***** Recorded data *****

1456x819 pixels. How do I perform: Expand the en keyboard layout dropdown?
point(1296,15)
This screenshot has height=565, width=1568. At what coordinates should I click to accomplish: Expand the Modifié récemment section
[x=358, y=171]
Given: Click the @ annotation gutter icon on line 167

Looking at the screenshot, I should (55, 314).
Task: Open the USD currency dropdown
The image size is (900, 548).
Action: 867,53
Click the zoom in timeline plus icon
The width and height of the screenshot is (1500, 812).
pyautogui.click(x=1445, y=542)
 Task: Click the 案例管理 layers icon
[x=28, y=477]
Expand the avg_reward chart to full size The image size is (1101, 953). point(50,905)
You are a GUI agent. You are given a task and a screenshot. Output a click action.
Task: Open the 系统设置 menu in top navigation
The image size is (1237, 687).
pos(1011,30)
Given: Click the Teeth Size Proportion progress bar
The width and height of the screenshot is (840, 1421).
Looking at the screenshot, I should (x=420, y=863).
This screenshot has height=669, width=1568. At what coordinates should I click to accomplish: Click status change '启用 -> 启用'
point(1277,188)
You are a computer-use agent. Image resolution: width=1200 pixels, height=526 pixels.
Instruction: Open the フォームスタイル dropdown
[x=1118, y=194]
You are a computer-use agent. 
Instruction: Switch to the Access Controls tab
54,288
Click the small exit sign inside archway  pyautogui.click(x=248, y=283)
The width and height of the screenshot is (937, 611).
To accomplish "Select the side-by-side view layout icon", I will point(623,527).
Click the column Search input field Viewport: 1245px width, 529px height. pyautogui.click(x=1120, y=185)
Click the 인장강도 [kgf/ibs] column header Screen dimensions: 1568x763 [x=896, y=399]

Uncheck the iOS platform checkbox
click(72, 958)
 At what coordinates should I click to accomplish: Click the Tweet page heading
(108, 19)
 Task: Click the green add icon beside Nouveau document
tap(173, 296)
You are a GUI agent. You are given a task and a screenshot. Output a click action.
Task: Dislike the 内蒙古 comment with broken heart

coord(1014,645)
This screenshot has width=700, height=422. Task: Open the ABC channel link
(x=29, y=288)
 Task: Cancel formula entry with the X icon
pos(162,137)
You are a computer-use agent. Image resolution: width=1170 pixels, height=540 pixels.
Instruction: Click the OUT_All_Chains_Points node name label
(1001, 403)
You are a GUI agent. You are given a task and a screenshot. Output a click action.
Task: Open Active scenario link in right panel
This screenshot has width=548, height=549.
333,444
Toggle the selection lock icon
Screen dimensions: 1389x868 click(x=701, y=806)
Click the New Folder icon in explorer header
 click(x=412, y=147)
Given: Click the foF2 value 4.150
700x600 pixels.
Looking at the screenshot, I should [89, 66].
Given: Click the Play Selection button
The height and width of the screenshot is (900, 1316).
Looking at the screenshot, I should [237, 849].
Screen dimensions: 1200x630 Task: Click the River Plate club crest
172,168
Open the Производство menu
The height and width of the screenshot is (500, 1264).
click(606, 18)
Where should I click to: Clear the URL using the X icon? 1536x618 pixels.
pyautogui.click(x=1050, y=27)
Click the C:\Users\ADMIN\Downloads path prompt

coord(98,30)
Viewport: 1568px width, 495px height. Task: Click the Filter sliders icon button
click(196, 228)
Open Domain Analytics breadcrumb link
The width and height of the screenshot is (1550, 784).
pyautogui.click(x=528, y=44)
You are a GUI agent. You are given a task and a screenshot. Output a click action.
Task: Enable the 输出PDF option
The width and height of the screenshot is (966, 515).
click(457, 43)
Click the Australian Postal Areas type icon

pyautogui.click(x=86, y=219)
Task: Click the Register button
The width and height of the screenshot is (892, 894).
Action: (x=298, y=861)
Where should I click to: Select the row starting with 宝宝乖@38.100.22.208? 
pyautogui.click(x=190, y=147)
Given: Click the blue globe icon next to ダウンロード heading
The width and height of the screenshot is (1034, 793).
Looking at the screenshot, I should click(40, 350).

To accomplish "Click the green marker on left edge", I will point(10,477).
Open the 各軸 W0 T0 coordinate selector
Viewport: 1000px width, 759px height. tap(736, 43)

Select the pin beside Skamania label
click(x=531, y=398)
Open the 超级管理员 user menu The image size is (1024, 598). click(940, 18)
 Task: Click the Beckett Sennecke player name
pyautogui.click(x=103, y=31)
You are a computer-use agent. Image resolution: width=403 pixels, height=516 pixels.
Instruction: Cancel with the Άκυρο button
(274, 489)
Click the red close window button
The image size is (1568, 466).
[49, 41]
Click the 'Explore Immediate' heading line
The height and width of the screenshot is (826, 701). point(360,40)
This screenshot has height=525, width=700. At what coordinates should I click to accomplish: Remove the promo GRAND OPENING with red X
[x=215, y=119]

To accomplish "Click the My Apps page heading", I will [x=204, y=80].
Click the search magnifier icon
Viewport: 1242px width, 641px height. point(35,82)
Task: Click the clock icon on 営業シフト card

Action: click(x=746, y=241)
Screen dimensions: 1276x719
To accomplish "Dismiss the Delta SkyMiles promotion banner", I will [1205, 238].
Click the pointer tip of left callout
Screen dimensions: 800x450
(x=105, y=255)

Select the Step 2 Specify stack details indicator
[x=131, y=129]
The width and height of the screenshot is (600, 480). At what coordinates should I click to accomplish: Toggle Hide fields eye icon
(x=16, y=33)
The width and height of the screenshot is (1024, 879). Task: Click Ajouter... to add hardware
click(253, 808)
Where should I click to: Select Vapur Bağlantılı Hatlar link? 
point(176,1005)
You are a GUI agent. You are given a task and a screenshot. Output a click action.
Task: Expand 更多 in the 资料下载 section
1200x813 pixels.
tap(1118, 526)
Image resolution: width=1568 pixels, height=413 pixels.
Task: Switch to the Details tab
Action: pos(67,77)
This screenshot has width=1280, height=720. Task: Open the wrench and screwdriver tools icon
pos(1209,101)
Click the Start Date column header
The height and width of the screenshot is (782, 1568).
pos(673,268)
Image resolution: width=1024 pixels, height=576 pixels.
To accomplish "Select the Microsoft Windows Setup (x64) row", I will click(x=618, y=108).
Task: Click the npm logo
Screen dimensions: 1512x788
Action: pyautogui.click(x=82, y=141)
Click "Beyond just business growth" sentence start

*****

Exercise aim:
Copy the material above, line for line.

Written response:
1456x819 pixels. How do I perform: Expand the en keyboard layout dropdown?
point(1296,15)
This screenshot has height=565, width=1568. At what coordinates should I click to accomplish: Expand the Modifié récemment section
[x=358, y=171]
Given: Click the @ annotation gutter icon on line 167

Looking at the screenshot, I should (55, 314).
Task: Open the USD currency dropdown
The image size is (900, 548).
Action: 867,53
Click the zoom in timeline plus icon
The width and height of the screenshot is (1500, 812).
pyautogui.click(x=1445, y=542)
 Task: Click the 案例管理 layers icon
[x=28, y=477]
Expand the avg_reward chart to full size The image size is (1101, 953). point(50,905)
You are a GUI agent. You are given a task and a screenshot. Output a click action.
Task: Open the 系统设置 menu in top navigation
The image size is (1237, 687).
pos(1011,30)
Given: Click the Teeth Size Proportion progress bar
The width and height of the screenshot is (840, 1421).
Looking at the screenshot, I should (x=420, y=863).
This screenshot has height=669, width=1568. At what coordinates should I click to accomplish: Click status change '启用 -> 启用'
point(1277,188)
You are a computer-use agent. Image resolution: width=1200 pixels, height=526 pixels.
Instruction: Open the フォームスタイル dropdown
[x=1118, y=194]
You are a computer-use agent. 
Instruction: Switch to the Access Controls tab
54,288
Click the small exit sign inside archway  pyautogui.click(x=248, y=283)
The width and height of the screenshot is (937, 611).
To accomplish "Select the side-by-side view layout icon", I will point(623,527).
Click the column Search input field Viewport: 1245px width, 529px height. pyautogui.click(x=1120, y=185)
Click the 인장강도 [kgf/ibs] column header Screen dimensions: 1568x763 [x=896, y=399]

Uncheck the iOS platform checkbox
click(72, 958)
 At what coordinates should I click to accomplish: Click the Tweet page heading
(108, 19)
 Task: Click the green add icon beside Nouveau document
tap(173, 296)
You are a GUI agent. You are given a task and a screenshot. Output a click action.
Task: Dislike the 内蒙古 comment with broken heart

coord(1014,645)
This screenshot has width=700, height=422. Task: Open the ABC channel link
(x=29, y=288)
 Task: Cancel formula entry with the X icon
pos(162,137)
You are a computer-use agent. Image resolution: width=1170 pixels, height=540 pixels.
Instruction: Click the OUT_All_Chains_Points node name label
(1001, 403)
You are a GUI agent. You are given a task and a screenshot. Output a click action.
Task: Open Active scenario link in right panel
This screenshot has width=548, height=549.
333,444
Toggle the selection lock icon
Screen dimensions: 1389x868 click(x=701, y=806)
Click the New Folder icon in explorer header
 click(x=412, y=147)
Given: Click the foF2 value 4.150
700x600 pixels.
Looking at the screenshot, I should [89, 66].
Given: Click the Play Selection button
The height and width of the screenshot is (900, 1316).
Looking at the screenshot, I should [237, 849].
Screen dimensions: 1200x630 Task: Click the River Plate club crest
172,168
Open the Производство menu
The height and width of the screenshot is (500, 1264).
click(606, 18)
Where should I click to: Clear the URL using the X icon? 1536x618 pixels.
pyautogui.click(x=1050, y=27)
Click the C:\Users\ADMIN\Downloads path prompt

coord(98,30)
Viewport: 1568px width, 495px height. Task: Click the Filter sliders icon button
click(196, 228)
Open Domain Analytics breadcrumb link
The width and height of the screenshot is (1550, 784).
pyautogui.click(x=528, y=44)
You are a GUI agent. You are given a task and a screenshot. Output a click action.
Task: Enable the 输出PDF option
The width and height of the screenshot is (966, 515).
click(457, 43)
Click the Australian Postal Areas type icon

pyautogui.click(x=86, y=219)
Task: Click the Register button
The width and height of the screenshot is (892, 894).
Action: (x=298, y=861)
Where should I click to: Select the row starting with 宝宝乖@38.100.22.208? 
pyautogui.click(x=190, y=147)
Given: Click the blue globe icon next to ダウンロード heading
The width and height of the screenshot is (1034, 793).
Looking at the screenshot, I should click(40, 350).

To accomplish "Click the green marker on left edge", I will point(10,477).
Open the 各軸 W0 T0 coordinate selector
Viewport: 1000px width, 759px height. tap(736, 43)

Select the pin beside Skamania label
click(x=531, y=398)
Open the 超级管理员 user menu The image size is (1024, 598). click(940, 18)
 Task: Click the Beckett Sennecke player name
pyautogui.click(x=103, y=31)
You are a computer-use agent. Image resolution: width=403 pixels, height=516 pixels.
Instruction: Cancel with the Άκυρο button
(274, 489)
Click the red close window button
The image size is (1568, 466).
[49, 41]
Click the 'Explore Immediate' heading line
The height and width of the screenshot is (826, 701). point(360,40)
This screenshot has height=525, width=700. At what coordinates should I click to accomplish: Remove the promo GRAND OPENING with red X
[x=215, y=119]

To accomplish "Click the My Apps page heading", I will [x=204, y=80].
Click the search magnifier icon
Viewport: 1242px width, 641px height. point(35,82)
Task: Click the clock icon on 営業シフト card

Action: click(x=746, y=241)
Screen dimensions: 1276x719
To accomplish "Dismiss the Delta SkyMiles promotion banner", I will [1205, 238].
Click the pointer tip of left callout
Screen dimensions: 800x450
(x=105, y=255)

Select the Step 2 Specify stack details indicator
[x=131, y=129]
The width and height of the screenshot is (600, 480). At what coordinates should I click to accomplish: Toggle Hide fields eye icon
(x=16, y=33)
The width and height of the screenshot is (1024, 879). Task: Click Ajouter... to add hardware
click(253, 808)
Where should I click to: Select Vapur Bağlantılı Hatlar link? 
point(176,1005)
You are a GUI agent. You are given a task and a screenshot. Output a click action.
Task: Expand 更多 in the 资料下载 section
1200x813 pixels.
tap(1118, 526)
Image resolution: width=1568 pixels, height=413 pixels.
Task: Switch to the Details tab
Action: pos(67,77)
This screenshot has width=1280, height=720. Task: Open the wrench and screwdriver tools icon
pos(1209,101)
Click the Start Date column header
The height and width of the screenshot is (782, 1568).
pos(673,268)
Image resolution: width=1024 pixels, height=576 pixels.
To accomplish "Select the Microsoft Windows Setup (x64) row", I will click(x=618, y=108).
Task: Click the npm logo
Screen dimensions: 1512x788
Action: pyautogui.click(x=82, y=141)
Click "Beyond just business growth" sentence start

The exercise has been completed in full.